WHAT THIS TASK INVOLVES
Pictures excluded, retype the lines from the one containing "Where should I click to: Click the เริ่มต้นใช้งาน" through the last line of the data below, both included.

SOURCE MATERIAL
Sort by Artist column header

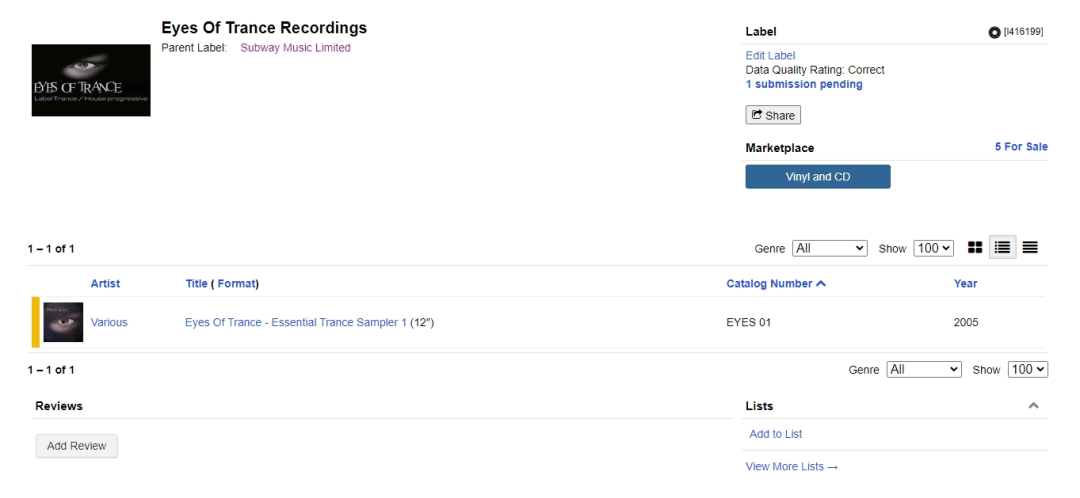(105, 283)
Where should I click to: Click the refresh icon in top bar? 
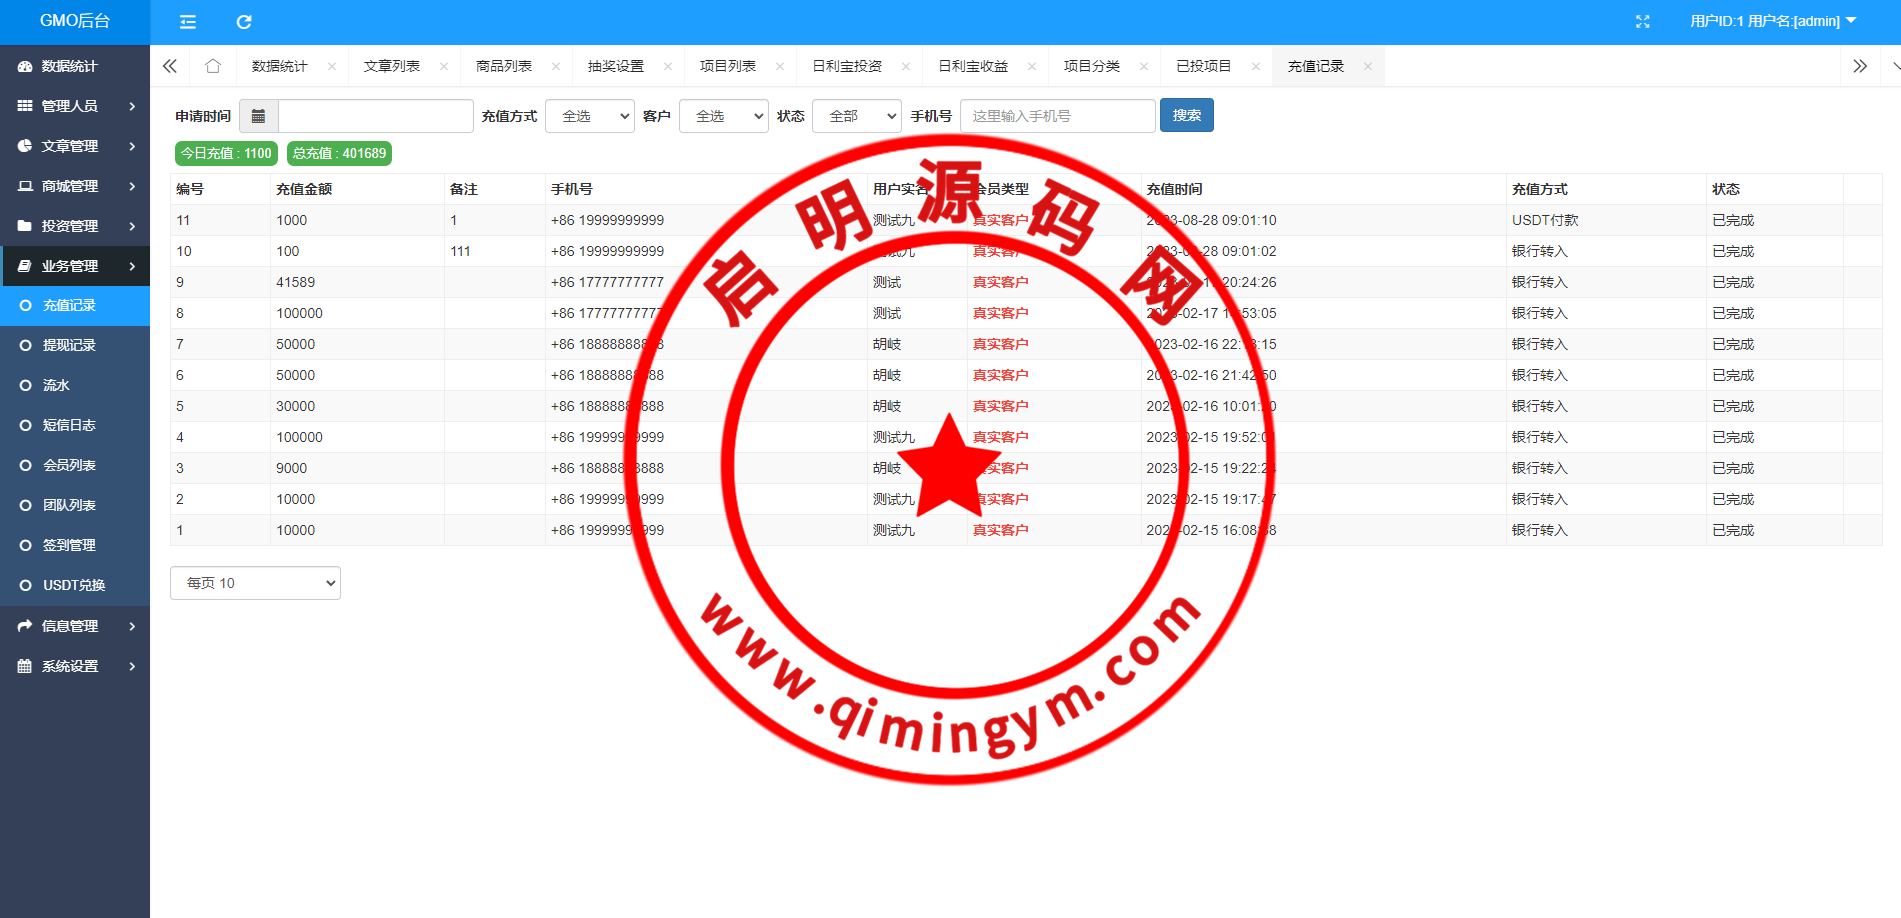point(244,21)
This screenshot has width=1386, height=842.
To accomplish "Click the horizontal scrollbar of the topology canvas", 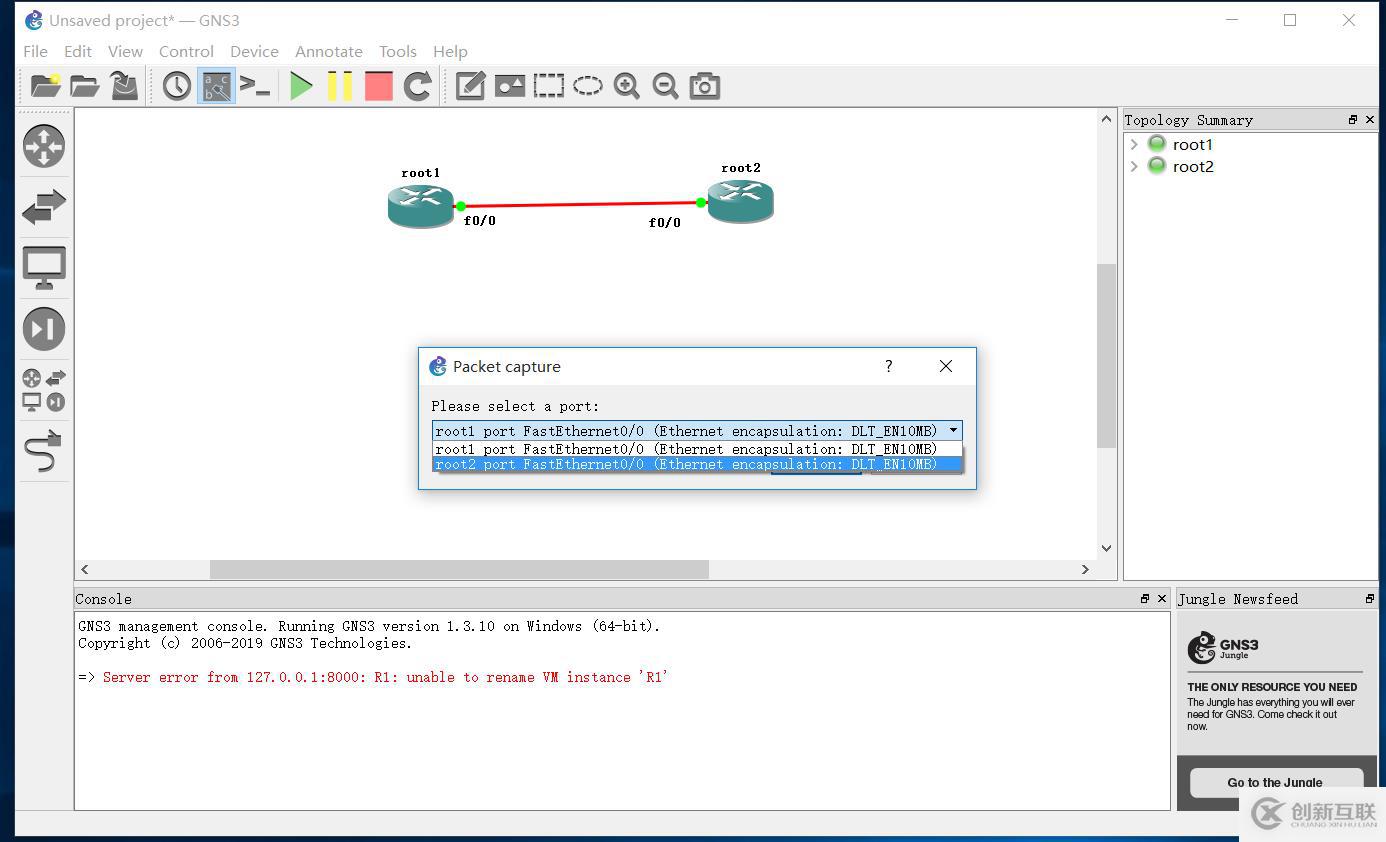I will (x=459, y=569).
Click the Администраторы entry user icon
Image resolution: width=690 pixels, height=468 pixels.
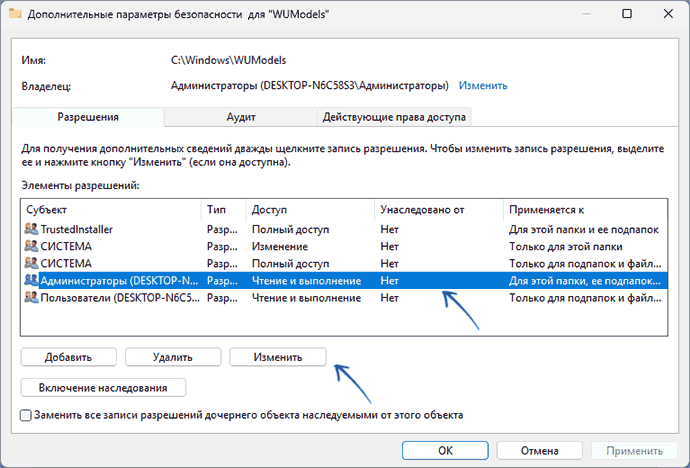[31, 280]
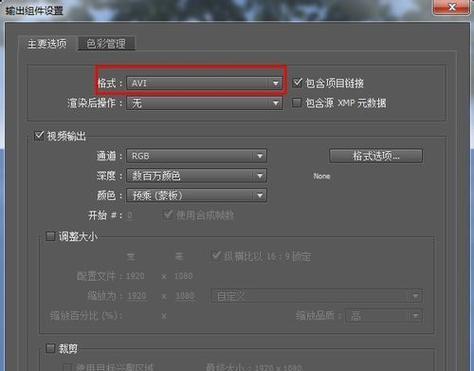Click the arrow icon on 通道 dropdown
474x371 pixels.
coord(260,156)
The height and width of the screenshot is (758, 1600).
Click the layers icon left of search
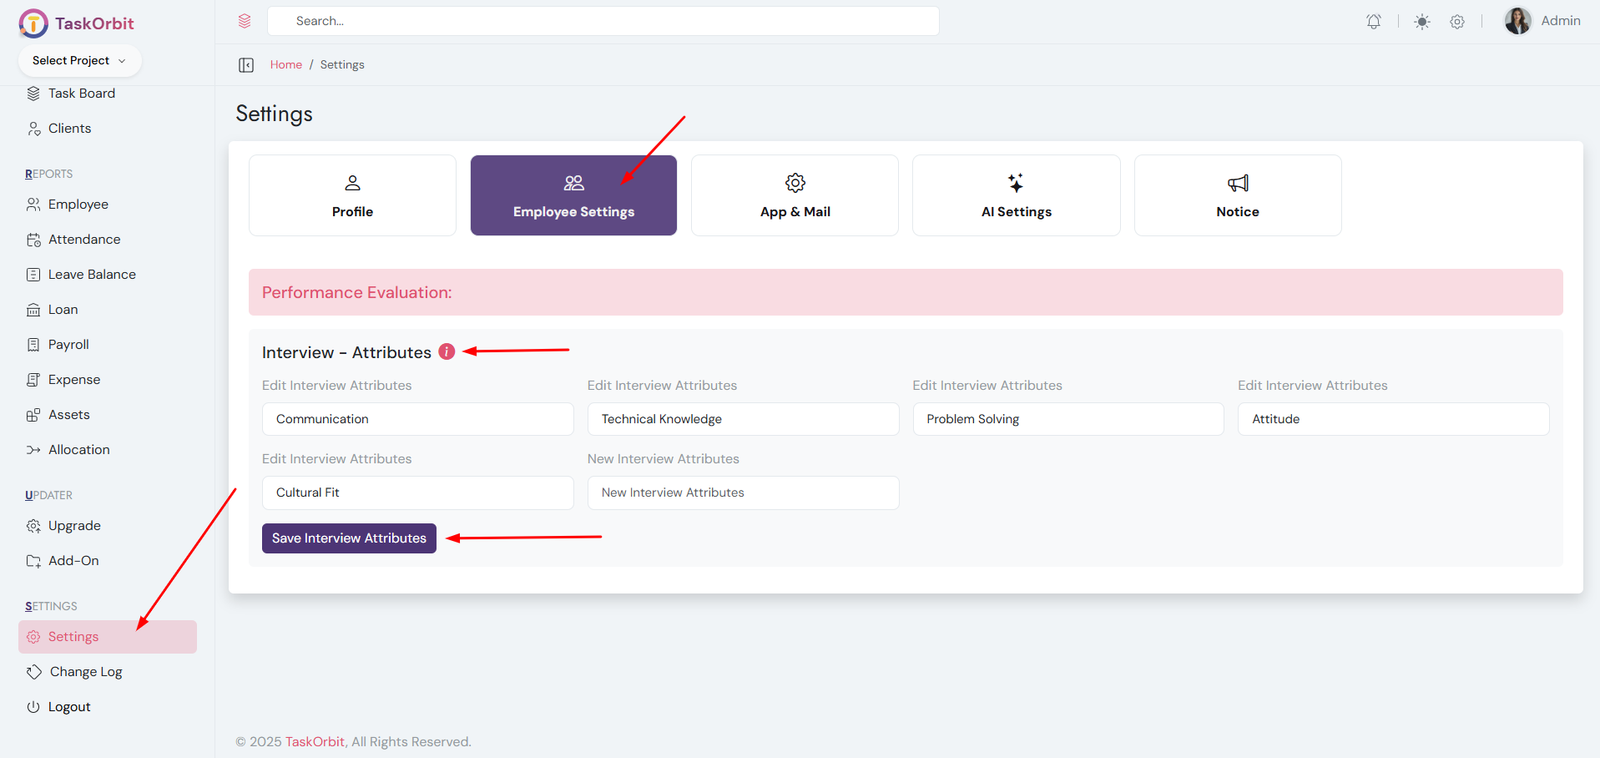click(245, 21)
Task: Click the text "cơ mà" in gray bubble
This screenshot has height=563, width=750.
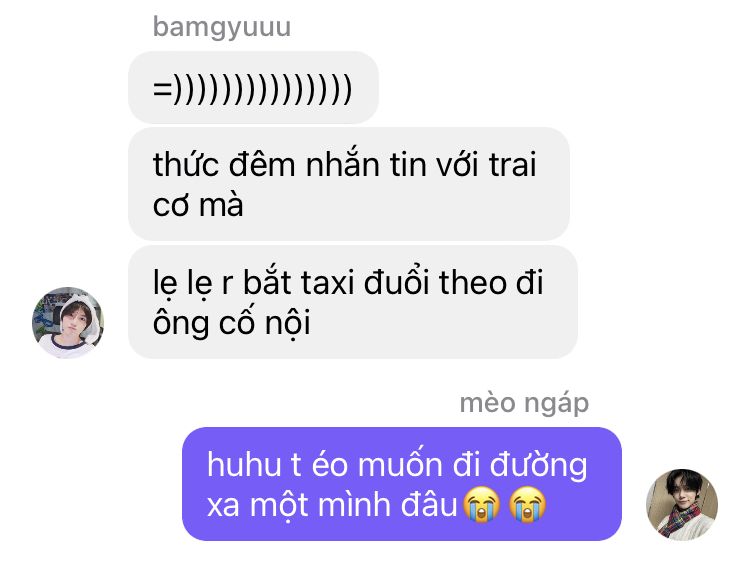Action: click(x=198, y=206)
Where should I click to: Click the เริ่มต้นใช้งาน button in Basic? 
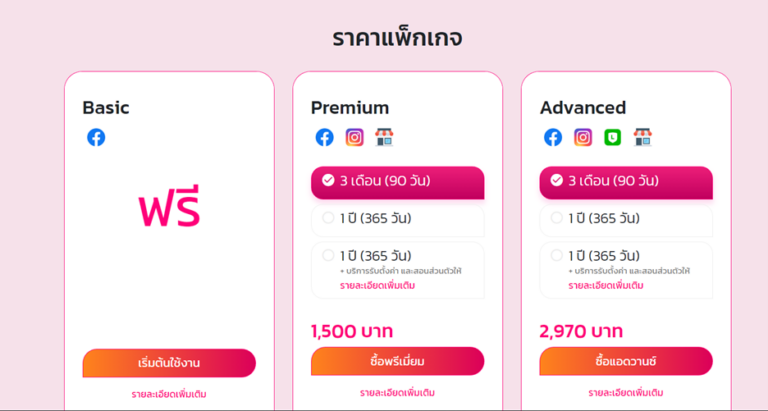pyautogui.click(x=169, y=362)
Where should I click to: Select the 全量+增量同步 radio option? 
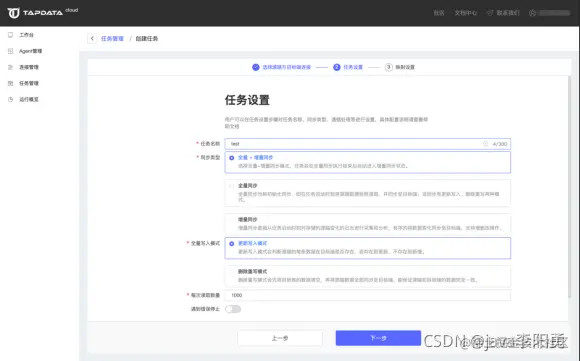click(232, 158)
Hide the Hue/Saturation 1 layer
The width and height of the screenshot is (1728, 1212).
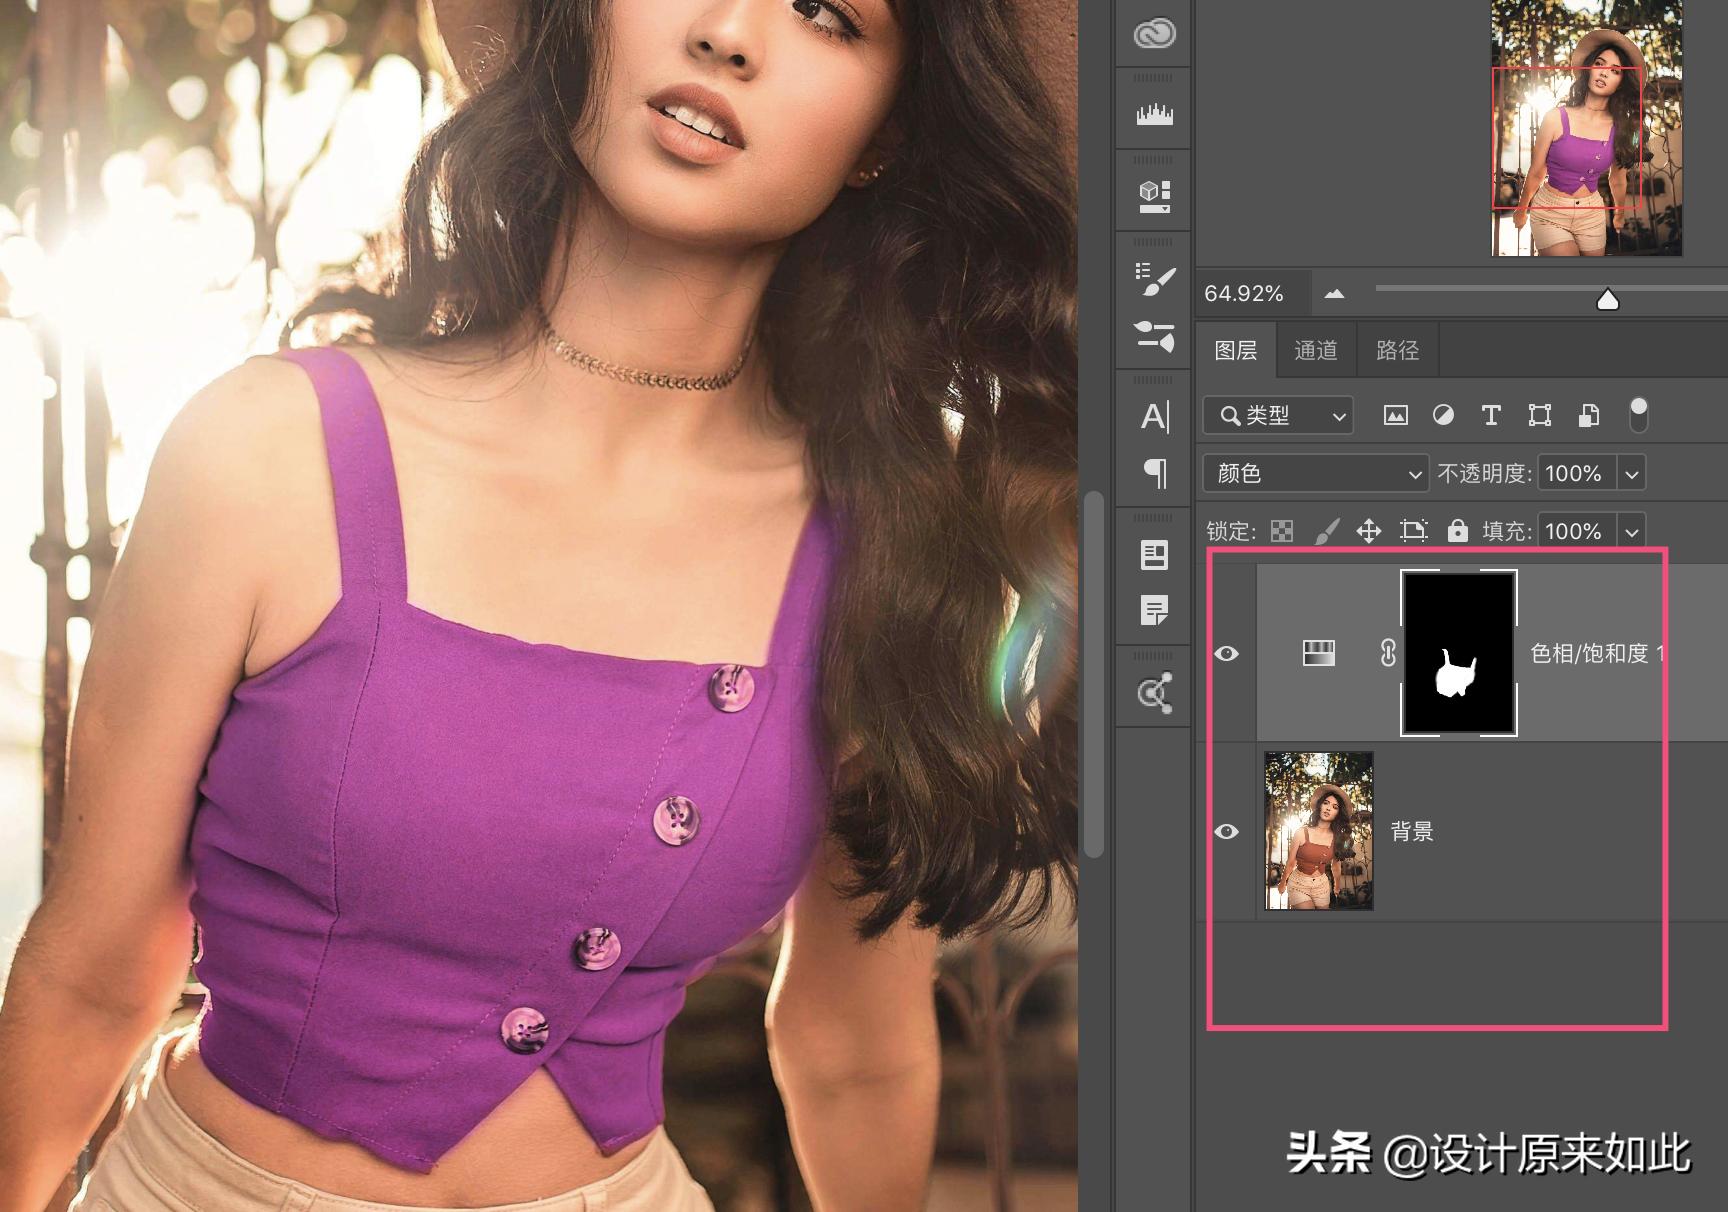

WRITTEN ANSWER
Where should I click to: Click the เริ่มต้นใช้งาน button in Basic? 
pyautogui.click(x=169, y=362)
Where should I click to: Select the 全量+增量同步 radio option? 
click(232, 158)
Hide the Hue/Saturation 1 layer
The width and height of the screenshot is (1728, 1212).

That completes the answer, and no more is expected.